Saturday, February 05, 2005

Writing in the Making of Knowledge

Well, I haven't posted because Amy and I have been in Santa Barbara. I left Springfield at 6:00 a.m. Thursday. It is Saturday night now, and I'm trying to evaluate what I've learned and noticed. We went to the National Writing Project local research initiative meeting. Our grant wasn't funded in the early summer, but we were invited as a development project. First of all, Santa Barbara is amazingly beautiful. It reminds me of Hawaii. The people are so nice. It's been busy, but I've enjoyed the venue. The sun and 70 degree weather. The beach. Our lanai faces the ocean about 100 feet away. Okay, but down to business. I always think about the people that I meet or see when I've only read their articles before. There were big names in composition. I read articles by these people in graduate school in 1997 through 1999. Digressing a bit, spending time with these "new" graduate students is interesting. It reminds me of when I started my program. The fun and camaraderie and community. It feels like it will last forever, but the two years go by quick and everyone goes their separate ways.

Restaurants to go to in Santa Barbara--La Super Rica--recommended by Julia Child and the L.A. Times Food critic and Brophy's--a seafood restaurant.
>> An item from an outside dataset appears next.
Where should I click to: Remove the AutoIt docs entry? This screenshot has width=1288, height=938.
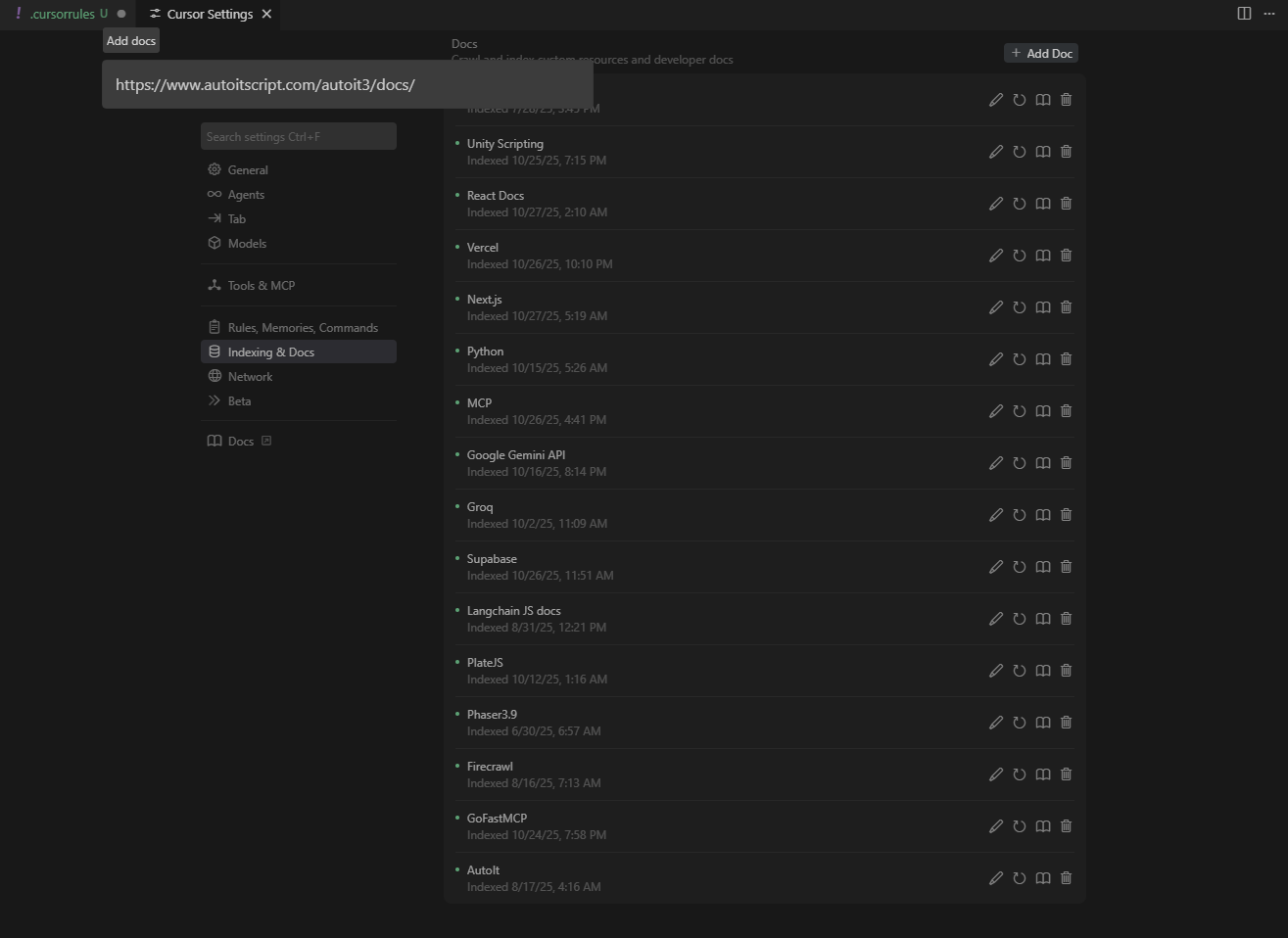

I had lobster caught near the harbor. it was so good.

Back to comp. Names, names, names. Charles Bazerman. Sheridan Blau. National Writing Project: Richard Sterling, Paul LeMahieu. George Hillocks, Andrea Lunsford, Lee Ann Carroll. Deb Brandt.
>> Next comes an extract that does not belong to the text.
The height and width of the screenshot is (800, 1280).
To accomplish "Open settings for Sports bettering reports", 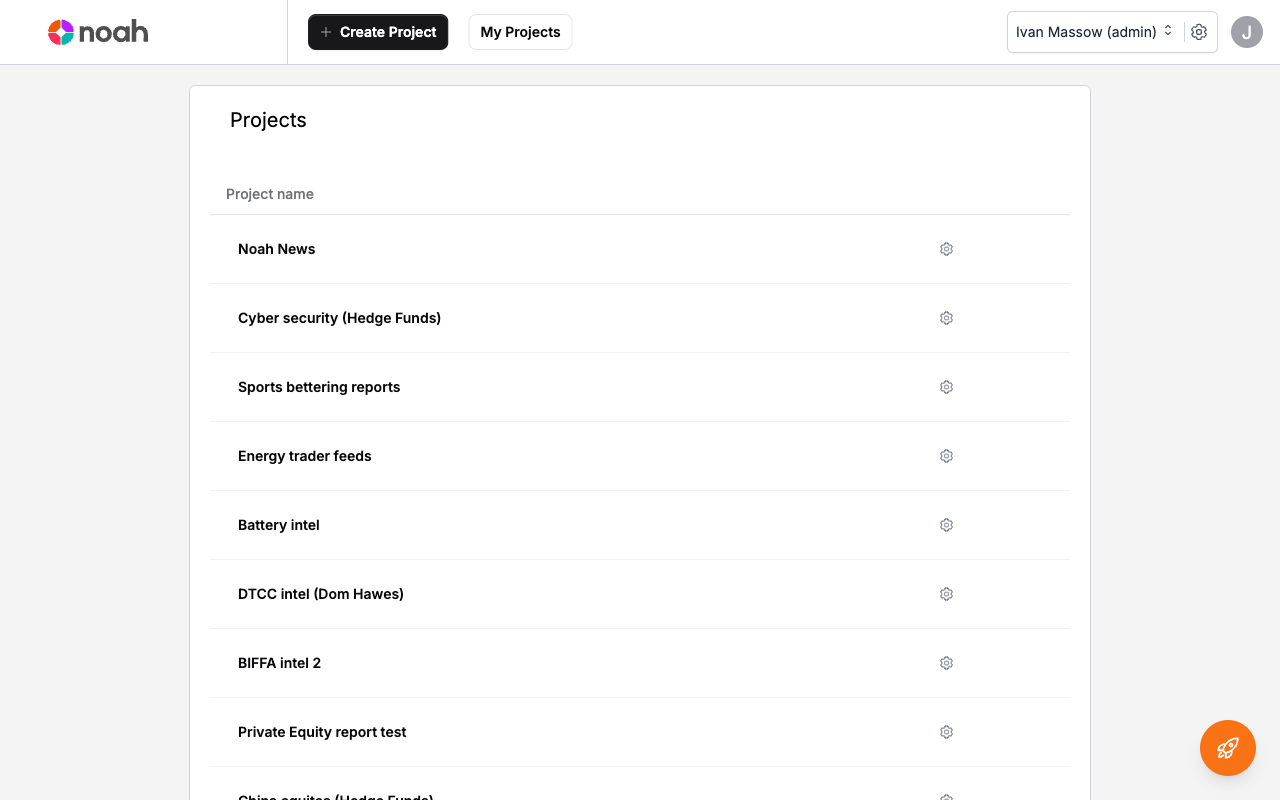I will (946, 386).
The highlight for me was Andrea Lunsford, Lee Ann Carroll, and Deb Brandt. Oh, and seeing George Hillocks in person. Janet Swenson. 250 researchers in writing at the University of California-Santa Barbara. Susan McLeod. I'll think of more later.

I'm interested in the so-called difference between English Education and English. Composition-Rhetoric. The same problems we discuss in the Theory of Composition class are issues we discuss, study, and research in English Education. So, what's the difference. Okay, Amy says that English Ed may be more balanced with teaching and pedagogy and with teacher change. Yes, I agree. But what interests me is how much this Theory of Composition class boils down to pedagogy. Lots and lots of pedagogy talk. Very fascinating. I've always heard that English departments look down on English Education at some schools. At many schools English Education teachers are in the English department.
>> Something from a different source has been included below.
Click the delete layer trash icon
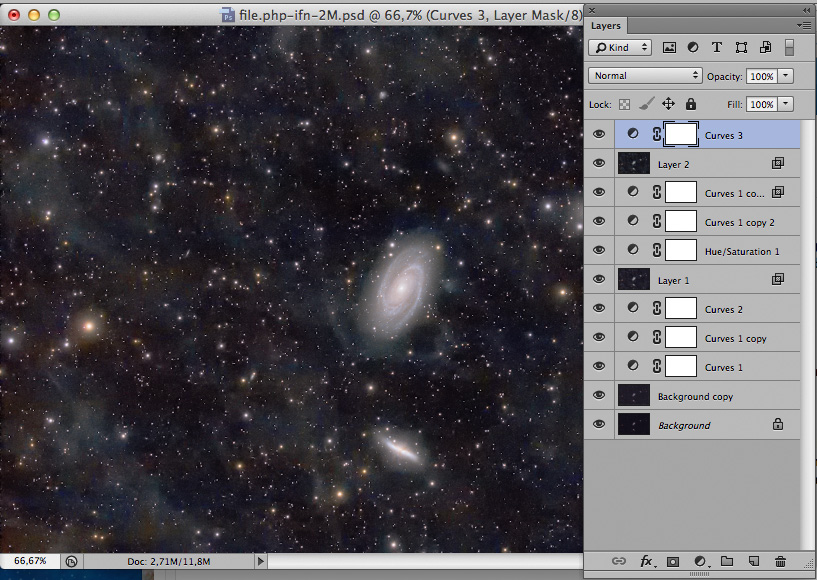This screenshot has width=817, height=580. [x=780, y=562]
I just think it is so interesting English Ed is involved in the National Writing Project. I think of myself as a writing teacher--a teacher of composition. I want to always be that.

I didn't think about this, but the methods class that Russell wanted to observe is really a writing class. I would love for one of the TAs to observe Amy's class and the amount of writing that they do. Especially with a teacher involed in Writing Project all classes are writing classes--English teachers need to write and understand their own process before they try to teach students. Teachers of writers need to be writers. TAs, sharing your processes of writing--letting students being an apprentice to you is probably one of the most powerful methods of instruction that you can use.